> _BACAAN_
”PASTI kamu bisa nyantet, ya? Kan kamu orang osing.”
Kira-kira, begitulah ejekan yang keluar dari mulut teman-teman setelah tahu kalau saya berasal dari Banyuwangi dan bersuku Osing. Tetapi, saya tahu itu hanya bercanda; jadi saya hanya menanggapinya dengan tertawa atau kadang saya jahilin balik dengan jawaban, “Iya. Awas nanti di perutmu berisi tabung gas LPG 3 kg!”
Namun, meski bercanda, kadang saya dibikin sedikit tidak nyaman ketika ada orang yang baru pertama kali bertemu dan belum kenal, dan baru mengetahui saya berasal dari Banyuwangi, dengan entengnya ngomong, “ Oh, Banyuwangi, ya? Bisa santet orang, dong?” Hmm… sial betul.

> _TUGAS ANDA_
a: Tolong tulis ulang bagian bacaan mulai dari "Namun, meski bercanda, kadang" sampai dengan "Hmm… sial betul.", termasuk kedua bagian itu.
b: Jawab pertanyaan berikut berdasarkan bacaan.
(i) Dari daerah mana penulis berasal?
(ii) Apa suku penulis?
(iii) Dalam balasan candaan penulis, benda apa yang disebut akan berada di perut teman?
c: Terjemahkan kalimat dari bacaan ini ke dalam bahasa Inggris: "Kira-kira, begitulah ejekan yang keluar dari mulut teman-teman setelah tahu kalau saya berasal dari Banyuwangi dan bersuku Osing."

> _DATA TERKUMPUL_
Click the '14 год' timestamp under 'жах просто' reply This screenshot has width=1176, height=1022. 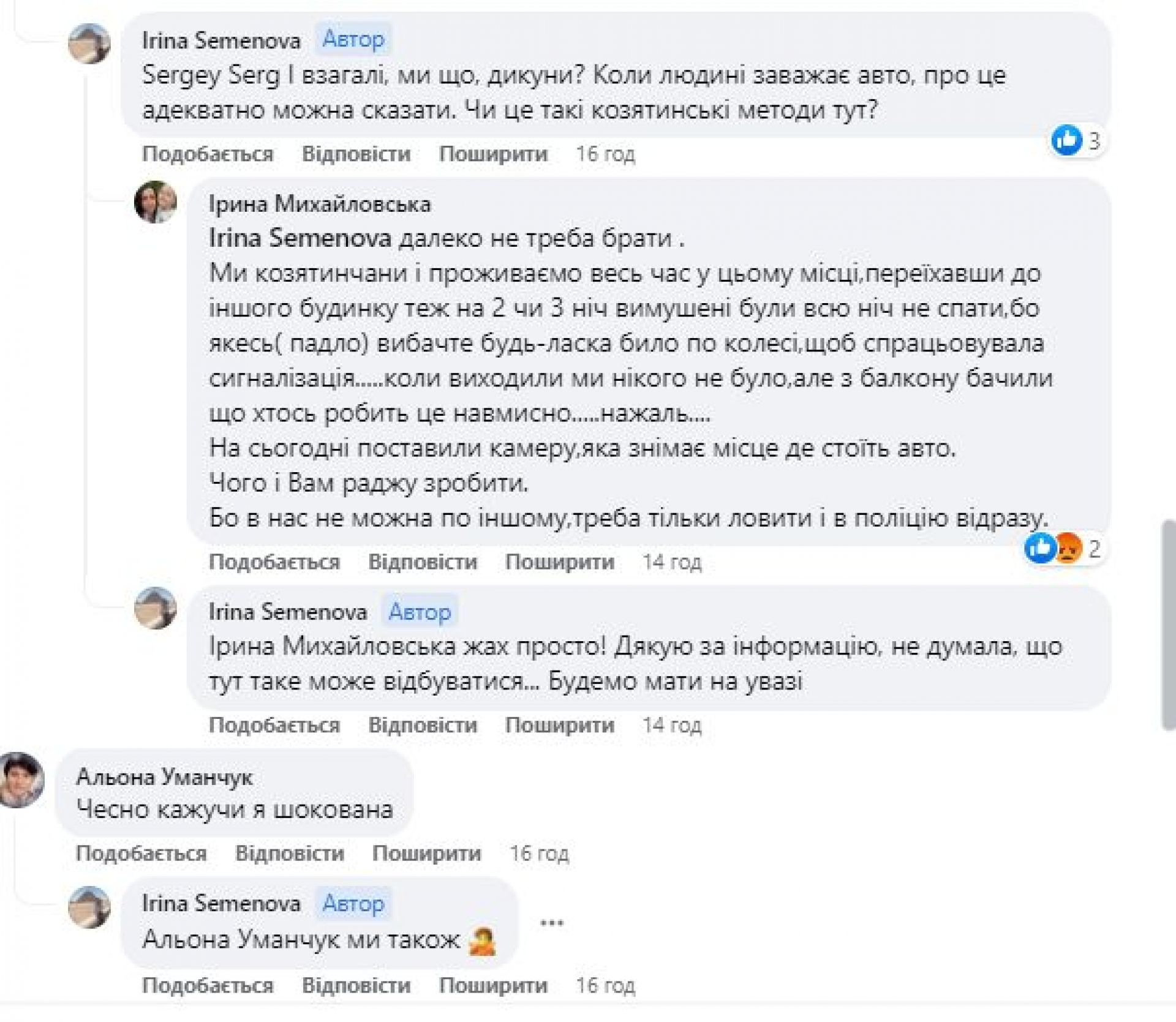[x=671, y=725]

> _JAWABAN BENAR_
a:
Namun, meski bercanda, kadang saya dibikin sedikit tidak nyaman ketika ada orang yang baru pertama kali bertemu dan belum kenal, dan baru mengetahui saya berasal dari Banyuwangi, dengan entengnya ngomong, “ Oh, Banyuwangi, ya? Bisa santet orang, dong?” Hmm… sial betul.

b:
(i) Banyuwangi
(ii) Osing
(iii) Tabung gas LPG 3 kg

c: Roughly, that is the kind of teasing that came out of my friends' mouths after they found out that I come from Banyuwangi and am ethnically Osing.